→ **Stated exercise**
Which lines in the rows below contain the word "Viewport"? Extract each of those lines in full.

+--

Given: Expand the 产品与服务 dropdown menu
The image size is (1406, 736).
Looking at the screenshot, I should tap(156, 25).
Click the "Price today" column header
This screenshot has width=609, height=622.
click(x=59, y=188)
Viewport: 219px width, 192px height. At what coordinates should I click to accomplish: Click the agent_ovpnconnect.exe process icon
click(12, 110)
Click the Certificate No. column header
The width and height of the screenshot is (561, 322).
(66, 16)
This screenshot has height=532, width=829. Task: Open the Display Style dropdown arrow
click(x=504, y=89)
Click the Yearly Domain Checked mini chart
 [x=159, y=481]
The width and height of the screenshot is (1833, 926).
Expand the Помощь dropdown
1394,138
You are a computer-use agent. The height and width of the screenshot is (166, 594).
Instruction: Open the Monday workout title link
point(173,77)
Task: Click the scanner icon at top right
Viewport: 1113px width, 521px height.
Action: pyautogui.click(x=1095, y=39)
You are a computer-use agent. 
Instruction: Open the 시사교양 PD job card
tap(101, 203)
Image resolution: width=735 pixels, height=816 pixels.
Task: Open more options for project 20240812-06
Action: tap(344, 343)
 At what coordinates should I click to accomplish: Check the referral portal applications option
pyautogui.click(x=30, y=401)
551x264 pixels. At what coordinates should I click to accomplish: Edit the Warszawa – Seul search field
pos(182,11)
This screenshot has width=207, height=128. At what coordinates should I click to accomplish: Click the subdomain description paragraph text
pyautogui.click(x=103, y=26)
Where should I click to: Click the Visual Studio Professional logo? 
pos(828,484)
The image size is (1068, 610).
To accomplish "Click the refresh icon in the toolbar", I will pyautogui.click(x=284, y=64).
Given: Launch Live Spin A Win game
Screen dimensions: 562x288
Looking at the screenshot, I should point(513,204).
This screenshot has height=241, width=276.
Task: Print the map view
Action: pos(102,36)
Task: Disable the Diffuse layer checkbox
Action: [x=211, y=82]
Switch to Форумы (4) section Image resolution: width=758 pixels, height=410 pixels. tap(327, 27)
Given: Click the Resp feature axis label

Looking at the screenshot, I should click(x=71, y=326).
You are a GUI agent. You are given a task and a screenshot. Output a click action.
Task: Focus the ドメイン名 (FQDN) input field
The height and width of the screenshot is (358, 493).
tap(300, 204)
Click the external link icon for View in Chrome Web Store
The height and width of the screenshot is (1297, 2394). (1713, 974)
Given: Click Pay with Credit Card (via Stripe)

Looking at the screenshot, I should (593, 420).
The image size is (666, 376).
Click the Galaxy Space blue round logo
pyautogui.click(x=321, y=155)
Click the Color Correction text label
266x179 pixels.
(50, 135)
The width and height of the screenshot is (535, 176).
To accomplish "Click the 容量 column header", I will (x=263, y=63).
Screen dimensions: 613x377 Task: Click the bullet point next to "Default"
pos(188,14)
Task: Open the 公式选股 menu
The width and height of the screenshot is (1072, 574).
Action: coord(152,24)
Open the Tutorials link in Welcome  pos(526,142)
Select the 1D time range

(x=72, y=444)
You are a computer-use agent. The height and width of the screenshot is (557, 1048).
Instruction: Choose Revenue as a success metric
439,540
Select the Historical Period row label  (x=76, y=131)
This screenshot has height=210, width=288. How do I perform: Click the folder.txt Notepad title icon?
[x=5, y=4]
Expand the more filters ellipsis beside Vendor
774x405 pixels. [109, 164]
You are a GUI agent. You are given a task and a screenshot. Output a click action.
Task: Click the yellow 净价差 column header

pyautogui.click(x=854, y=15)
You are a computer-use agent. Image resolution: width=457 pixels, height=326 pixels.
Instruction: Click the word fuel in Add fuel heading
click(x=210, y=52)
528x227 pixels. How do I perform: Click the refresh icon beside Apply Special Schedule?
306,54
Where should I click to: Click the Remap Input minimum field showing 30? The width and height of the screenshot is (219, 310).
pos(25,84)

+--

→ **Answer in full**
Viewport: 219px width, 192px height. At what coordinates should I click to accomplish: Click the agent_ovpnconnect.exe process icon
Viewport: 1113px width, 521px height.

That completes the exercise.